La coppia dei novelli sposi è tra le più ricercate di Roma, e anche la più mondana. Tamara de Lempicka, a cui Mananà presenta nel 1926 una delle suefrequentazioni famigliari, Gabriele D'Annunzio, così li descrive: «Mananà e Guido Sommi Picenardi, la cui maniera di vivere sarebbe definita oggi come una sorta di "hippy", capeggiavano un circolo di giovani brillanti, che si occupavano ogni notte tra feste, opera, balletti, concerti e pranzi in dimore private con servi in livrea. In tali occasioni, le donne erano sempre magnificamente vestite e coperte di gioielli; gli uomini sempre belli e eleganti. La conversazione era supremamente coltivata e spiritosa».
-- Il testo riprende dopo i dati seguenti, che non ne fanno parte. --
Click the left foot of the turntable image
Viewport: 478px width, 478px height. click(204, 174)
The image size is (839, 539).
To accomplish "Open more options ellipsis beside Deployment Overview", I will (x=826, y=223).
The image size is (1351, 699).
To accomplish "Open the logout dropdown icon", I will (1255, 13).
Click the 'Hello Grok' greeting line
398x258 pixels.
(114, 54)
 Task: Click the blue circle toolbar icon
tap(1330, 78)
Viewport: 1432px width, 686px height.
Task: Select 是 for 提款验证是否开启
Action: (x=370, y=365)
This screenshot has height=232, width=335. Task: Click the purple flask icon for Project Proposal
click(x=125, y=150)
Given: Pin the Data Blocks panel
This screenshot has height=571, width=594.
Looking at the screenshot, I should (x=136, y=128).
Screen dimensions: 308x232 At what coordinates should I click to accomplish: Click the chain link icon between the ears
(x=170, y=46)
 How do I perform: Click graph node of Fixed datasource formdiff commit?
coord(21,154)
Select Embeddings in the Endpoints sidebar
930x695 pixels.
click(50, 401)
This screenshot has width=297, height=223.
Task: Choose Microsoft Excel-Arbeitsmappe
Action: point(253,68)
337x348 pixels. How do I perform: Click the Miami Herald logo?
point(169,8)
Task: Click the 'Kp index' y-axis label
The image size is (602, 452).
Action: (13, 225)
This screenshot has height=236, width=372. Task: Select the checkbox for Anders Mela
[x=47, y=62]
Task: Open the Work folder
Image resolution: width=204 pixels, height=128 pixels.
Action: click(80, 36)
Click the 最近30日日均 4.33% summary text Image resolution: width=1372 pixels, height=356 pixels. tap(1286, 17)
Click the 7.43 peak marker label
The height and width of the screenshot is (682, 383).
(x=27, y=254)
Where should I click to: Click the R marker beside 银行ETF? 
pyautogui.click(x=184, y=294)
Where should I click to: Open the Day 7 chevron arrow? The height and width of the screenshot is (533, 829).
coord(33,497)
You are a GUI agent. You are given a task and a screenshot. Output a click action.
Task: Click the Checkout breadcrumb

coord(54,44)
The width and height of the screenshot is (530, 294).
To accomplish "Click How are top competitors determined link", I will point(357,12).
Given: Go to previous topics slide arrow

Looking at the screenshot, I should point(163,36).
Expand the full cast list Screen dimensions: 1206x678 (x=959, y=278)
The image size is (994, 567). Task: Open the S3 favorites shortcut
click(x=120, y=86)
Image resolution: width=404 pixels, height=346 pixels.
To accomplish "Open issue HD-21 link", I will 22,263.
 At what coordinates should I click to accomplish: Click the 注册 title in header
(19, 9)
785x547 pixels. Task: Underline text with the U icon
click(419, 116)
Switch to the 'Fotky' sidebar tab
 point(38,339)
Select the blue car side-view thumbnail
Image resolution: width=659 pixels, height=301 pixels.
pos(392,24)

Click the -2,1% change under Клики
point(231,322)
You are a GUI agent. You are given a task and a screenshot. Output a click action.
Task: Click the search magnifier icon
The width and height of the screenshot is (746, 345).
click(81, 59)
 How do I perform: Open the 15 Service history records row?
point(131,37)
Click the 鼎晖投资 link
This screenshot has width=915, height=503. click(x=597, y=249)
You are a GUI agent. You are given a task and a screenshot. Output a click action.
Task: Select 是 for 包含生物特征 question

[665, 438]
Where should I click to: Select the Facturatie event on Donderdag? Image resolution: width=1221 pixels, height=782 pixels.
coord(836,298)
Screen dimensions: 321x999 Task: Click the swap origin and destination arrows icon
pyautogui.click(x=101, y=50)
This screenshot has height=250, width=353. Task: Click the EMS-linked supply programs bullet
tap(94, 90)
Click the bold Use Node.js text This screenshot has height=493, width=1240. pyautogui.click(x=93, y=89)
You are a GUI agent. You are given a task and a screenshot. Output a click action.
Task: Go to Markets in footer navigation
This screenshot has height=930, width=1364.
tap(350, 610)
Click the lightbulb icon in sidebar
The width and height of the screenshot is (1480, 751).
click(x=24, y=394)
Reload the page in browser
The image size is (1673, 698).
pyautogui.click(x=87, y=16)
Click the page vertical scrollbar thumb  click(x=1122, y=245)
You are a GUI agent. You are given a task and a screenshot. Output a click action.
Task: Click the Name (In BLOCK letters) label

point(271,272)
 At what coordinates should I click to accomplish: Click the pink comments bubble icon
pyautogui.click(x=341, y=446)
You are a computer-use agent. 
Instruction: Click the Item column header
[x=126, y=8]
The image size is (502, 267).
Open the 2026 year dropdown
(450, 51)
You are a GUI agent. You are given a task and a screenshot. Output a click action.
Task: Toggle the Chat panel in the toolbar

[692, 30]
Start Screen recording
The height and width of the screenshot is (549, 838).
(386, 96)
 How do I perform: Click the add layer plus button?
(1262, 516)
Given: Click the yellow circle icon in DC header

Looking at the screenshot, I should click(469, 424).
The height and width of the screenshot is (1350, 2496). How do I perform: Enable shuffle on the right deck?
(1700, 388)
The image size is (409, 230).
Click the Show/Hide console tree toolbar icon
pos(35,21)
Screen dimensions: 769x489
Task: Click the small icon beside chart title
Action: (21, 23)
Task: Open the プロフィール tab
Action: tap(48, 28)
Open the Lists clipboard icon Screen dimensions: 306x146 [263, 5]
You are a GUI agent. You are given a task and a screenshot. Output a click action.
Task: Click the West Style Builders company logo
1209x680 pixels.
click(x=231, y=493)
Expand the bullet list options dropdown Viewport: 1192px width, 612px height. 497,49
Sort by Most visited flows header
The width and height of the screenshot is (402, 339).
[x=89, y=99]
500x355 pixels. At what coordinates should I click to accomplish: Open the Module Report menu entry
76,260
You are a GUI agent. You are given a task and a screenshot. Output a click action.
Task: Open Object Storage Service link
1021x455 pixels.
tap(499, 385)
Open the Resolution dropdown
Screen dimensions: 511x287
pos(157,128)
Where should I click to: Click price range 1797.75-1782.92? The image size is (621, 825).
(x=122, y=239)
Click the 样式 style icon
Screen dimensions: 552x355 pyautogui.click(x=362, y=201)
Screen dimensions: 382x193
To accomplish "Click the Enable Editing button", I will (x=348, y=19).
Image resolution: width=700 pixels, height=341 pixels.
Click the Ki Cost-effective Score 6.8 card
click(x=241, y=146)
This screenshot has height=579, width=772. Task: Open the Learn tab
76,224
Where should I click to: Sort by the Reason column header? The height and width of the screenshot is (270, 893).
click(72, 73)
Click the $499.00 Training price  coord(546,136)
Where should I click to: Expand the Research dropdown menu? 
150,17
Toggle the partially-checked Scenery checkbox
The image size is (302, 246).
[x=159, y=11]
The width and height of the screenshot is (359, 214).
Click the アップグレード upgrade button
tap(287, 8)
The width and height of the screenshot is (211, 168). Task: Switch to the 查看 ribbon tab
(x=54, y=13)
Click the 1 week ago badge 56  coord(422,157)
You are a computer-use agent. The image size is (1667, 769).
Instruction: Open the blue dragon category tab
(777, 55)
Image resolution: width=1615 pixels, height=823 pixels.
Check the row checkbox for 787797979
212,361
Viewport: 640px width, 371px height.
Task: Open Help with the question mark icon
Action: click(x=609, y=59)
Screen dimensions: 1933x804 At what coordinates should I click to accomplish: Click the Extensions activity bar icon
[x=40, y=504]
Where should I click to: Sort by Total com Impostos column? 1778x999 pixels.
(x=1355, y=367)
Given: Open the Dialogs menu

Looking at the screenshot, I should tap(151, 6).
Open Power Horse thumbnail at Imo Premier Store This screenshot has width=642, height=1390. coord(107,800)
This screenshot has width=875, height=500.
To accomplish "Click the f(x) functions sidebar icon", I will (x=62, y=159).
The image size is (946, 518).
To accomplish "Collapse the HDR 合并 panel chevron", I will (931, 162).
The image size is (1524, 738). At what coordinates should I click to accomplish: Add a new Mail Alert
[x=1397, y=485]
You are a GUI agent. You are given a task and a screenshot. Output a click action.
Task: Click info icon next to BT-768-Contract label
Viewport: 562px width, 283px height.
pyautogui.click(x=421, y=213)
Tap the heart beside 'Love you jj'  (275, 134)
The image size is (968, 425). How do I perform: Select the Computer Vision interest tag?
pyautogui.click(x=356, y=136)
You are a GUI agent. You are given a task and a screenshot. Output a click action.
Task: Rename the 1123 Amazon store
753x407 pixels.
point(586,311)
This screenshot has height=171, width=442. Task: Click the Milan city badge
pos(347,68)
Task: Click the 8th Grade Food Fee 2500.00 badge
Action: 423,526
Anche Indro Montanelli, rispondendo ad un lettore, Giovanbattista Brambilla, nella sua rubrica La Stanza del 25 giugno 1997, parla di un soggiorno nella villa di Torre de' Picenardi, ospitato dalla strana coppia: “Erede in linea diretta non solo dei principi Pignatelli, ma anche del grande conquistador del Messico, essa apparteneva al dorato jet – set cosmopolita degli inizi del secolo, quando le capitò di partecipare a una grande festa mascherata a Parigi, punto di raccolta di quella società.. Vi si presentò truccata da Pierrette con la zazzerina a gronda sulla fronte e il volto interamente coperto da una patina di biacca. Ebbe un tale successo che non volle più abbandonare questa cosmesi, nemmeno quando gli anni cominciarono a farlesi sentire. Io, che pure per un certo periodo l’ho molto frequentata, non l’ho mai vista che con la zazzerina incanutita sul volto di gesso, a tutte le ore del giorno e anche della notte, perchè solo di notte lei viveva. Così d’altronde la voleva anche suo marito, Guido Sommi Picenardi, altro dannunziano doc, ricco di talenti (letteratura, teatro, musica) coltivati da raffinato dilettante, e per questo incompiuti. Una volta che m’invitarono a un soggiorno nella loro famosa Torre, mi misero a dormire in un letto foderato di lenzuola di seta nera che sembrava una bara. Superstizioso come sono, buttai via le lenzuola, ma anche il materasso era nero, come lo era tutto il decor di quella casa che sembrava uscita dalla fantasia di un impresario di pompe funebri. Dopo la morte del marito, Mananà si scelse per compagno la sua antitesi umana: Guidone Parisini era un ex ufficiale di cavalleria che s’intendeva e parlava solo di stalle e di concorsi ippici. Si ritirarono prima a Capri, poi a Venezia, dove lei, sempre addobbata da Pierrette, dette sfogo alla sua passione, la scultura. 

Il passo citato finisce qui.